You must incorporate any files stored in this directory (local_includes) into the top-level <pipeline-name>-ci.yml file.

For instance, let's assume that you've created a Fivetran job that uses the Fivetran Orchestrator to ingest data into Snowflake from a Fivetran pipeline. This YAML file is stored in the DataOps locaL_includes directory and is similar to the following code snippet:

pipelines/includes/local_includes/fivetran-jobs/data_expense_reports.yml
"Data for Expense Reports": 
extends:
- .agent_tag
- .should_run_ingestion
- .orchestration_styling
stage: "Batch Ingestion"
variables:
FIVETRAN_ACTION: START
FIVETRAN_API_KEY: DATAOPS_VAULT(FIVETRAN.DEFAULT.API_KEY)
FIVETRAN_API_SECRET: DATAOPS_VAULT(FIVETRAN.DEFAULT.API_SECRET)
CONNECTOR_ID: my_connectorID
image: $DATAOPS_FIVETRAN_RUNNER_IMAGE
script:
- /dataops
icon: ${FIVETRAN_ICON}

To ensure that this job is run during the DataOps pipeline run, it must be added to the full-ci.yml file as follows:

/full-ci.yml
include: 
- /pipelines/includes/bootstrap.yml

## Load Secrets job
- project: reference-template-projects/dataops-template/dataops-reference
ref: 5.0.0-beta.1
file: /pipelines/includes/default/load_secrets.yml

## Snowflake Object Lifecycle jobs
- project: reference-template-projects/dataops-template/dataops-reference
ref: 5.0.0-beta.1
file: /pipelines/includes/default/snowflake_lifecycle.yml

## Modelling and transformation jobs
- /pipelines/includes/local_includes/modelling_and_transformation/test_all_sources.yml
- /pipelines/includes/local_includes/modelling_and_transformation/build_all_models.yml
- /pipelines/includes/local_includes/modelling_and_transformation/test_all_models.yml

## Generate modelling and transformation documentation
- project: 'reference-template-projects/dataops-template/dataops-reference'
ref: 5.0.0-beta.1
file: '/pipelines/includes/default/generate_modelling_and_transformation_documentation.yml'

## data ingestion jobs
- /pipelines/includes/local_includes/fivetran-jobs/data_expense_reports.yml

A second example of a local_includes job file demonstrates how to add a YAML file that ingests MySQL source data is as follows:

<pipeline-name>-ci.yml
include:

## Modelling and transformation jobs
- /pipelines/includes/local_includes/modelling_and_transformation/test_all_sources.yml
- /pipelines/includes/local_includes/modelling_and_transformation/build_all_models.yml
- /pipelines/includes/local_includes/modelling_and_transformation/test_all_models.yml

# Any number of additional files can be included after this point
- /pipelines/includes/local_includes/ingestion_jobs/mssql-sources.yml

Overriding versus Extending Variable Defaults

In a <pipeline-name>-ci.yml file, keys that take arrays, like variables:, can be extended.
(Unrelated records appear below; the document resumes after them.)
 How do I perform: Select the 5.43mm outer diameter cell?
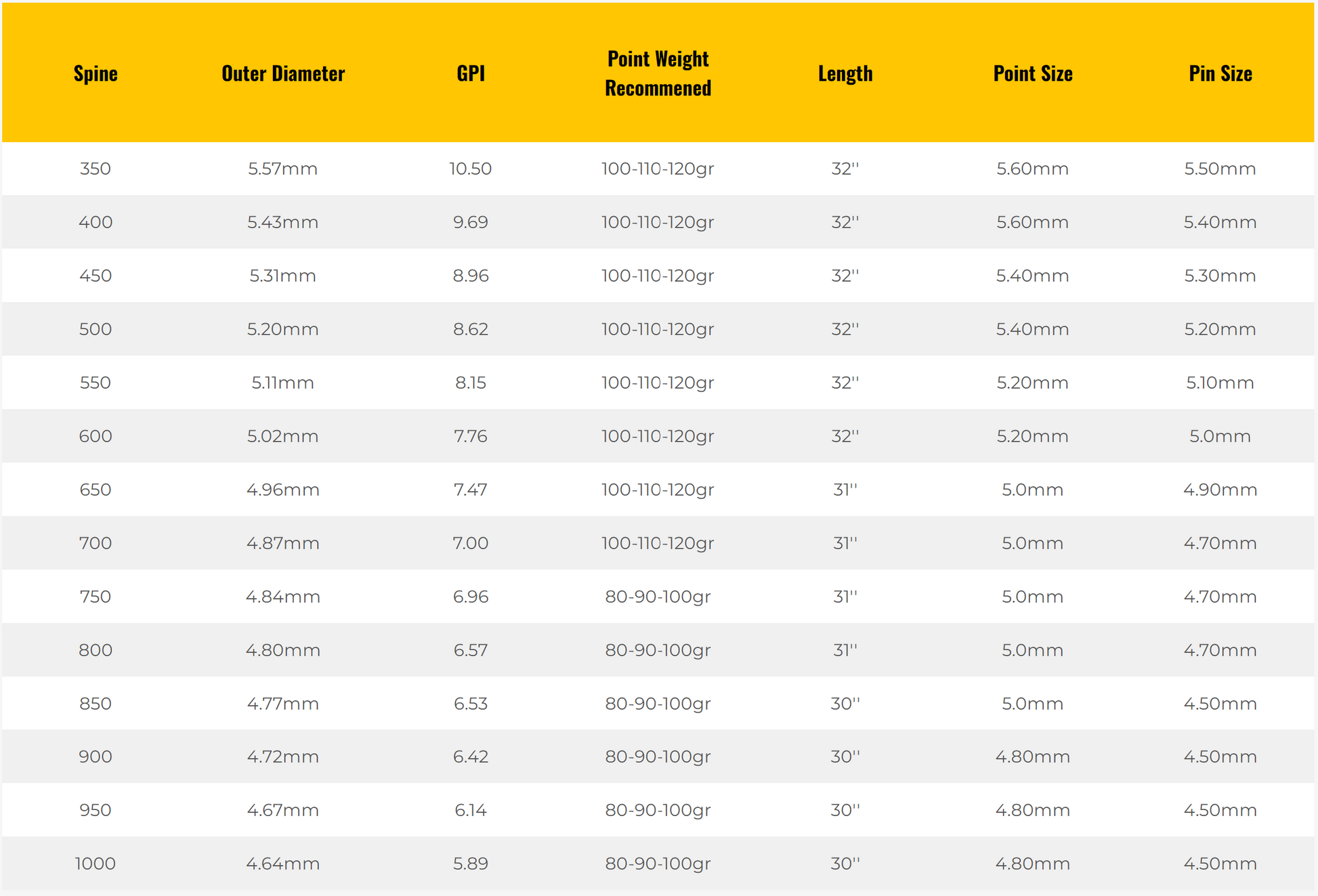pyautogui.click(x=283, y=222)
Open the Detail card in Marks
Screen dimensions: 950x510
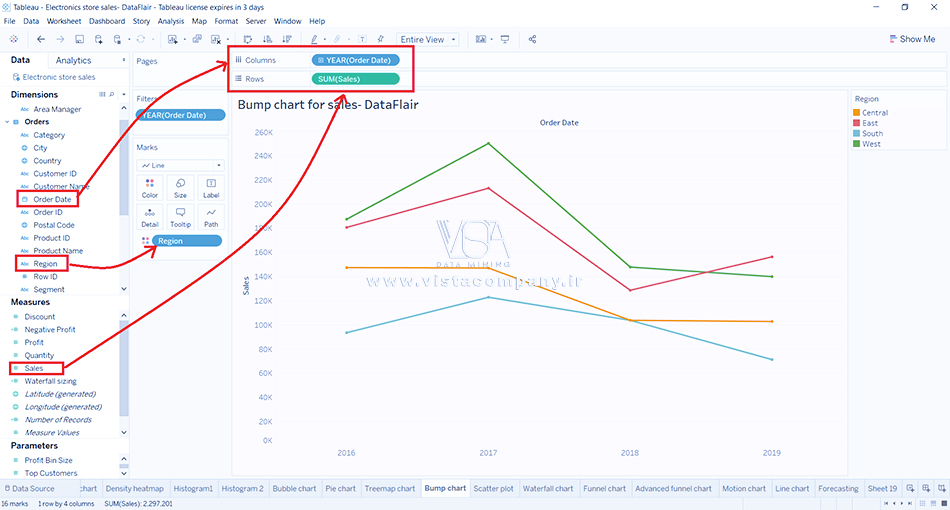coord(150,217)
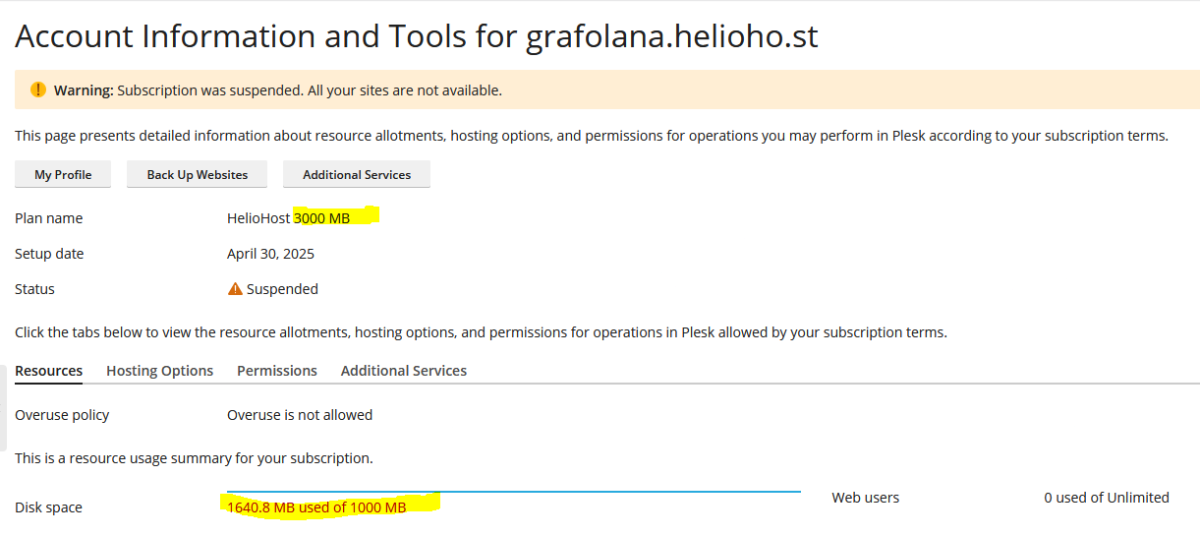1200x536 pixels.
Task: Click the 1640.8 MB used disk value
Action: pos(316,507)
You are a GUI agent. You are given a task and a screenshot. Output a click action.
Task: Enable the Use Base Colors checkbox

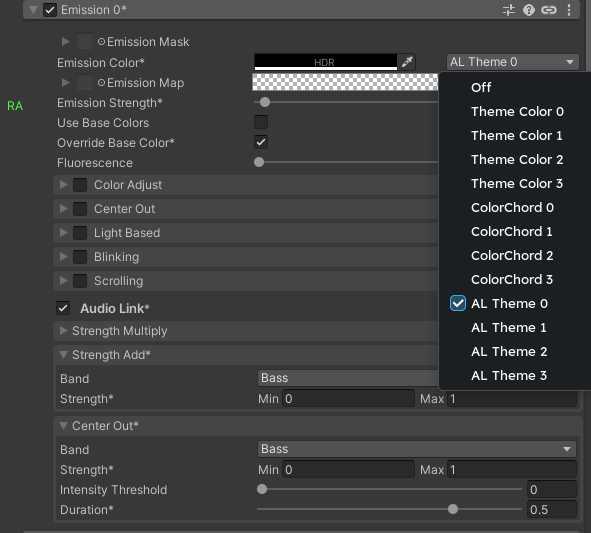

For instance, adding the FOO: BAR key-value pair to the <pipeline-name>-ci.yml file will merge this new key-value pair with the existing variables in the DataOps Project Settings files, as well as all the variables in other config files.

<pipeline-name>-ci.yml
include: 
- /pipelines/includes/bootstrap.yml
## your jobs

variables:
FOO: BAR
# DATAOPS_DEBUG: 1

However, the values in all other non-array keys override their associated default values.

A good example of this principle is in stages: in the project settings pipelines/includes/config/stages.yml file. For a discussion on how you can override the default DataOps Reference Project's stages, see the DataOps Project Settings doc.

Whether you use override or extend, remember to include your changes in the reference project's full-ci.yml file after the default bootstrap.yml line of code. This ensures that your pipeline will use the DataOps project's settings from the local-includes directory rather than the reference project's default configurations.

Driving Pipeline Behaviors with Pipeline Parameters

Parameters are a common concept in any software solution. DataOps.live is no different. As a result, parameters are available at the project, pipeline, and job levels. Refer to DataOps Pipeline Parameters for commonly used pipeline-level parameters.

Pipeline Graph Styling

To further express the role and purpose of each pipeline job, Pipeline Graph Styling is available for use. It allows you to color your graph and use job-specific icons.

Pipeline Cache

The DataOps Pipeline Cache plays a significant role in optimizing pipeline build and runtime by storing reusable components and dependencies on the DataOps Runner's host machine.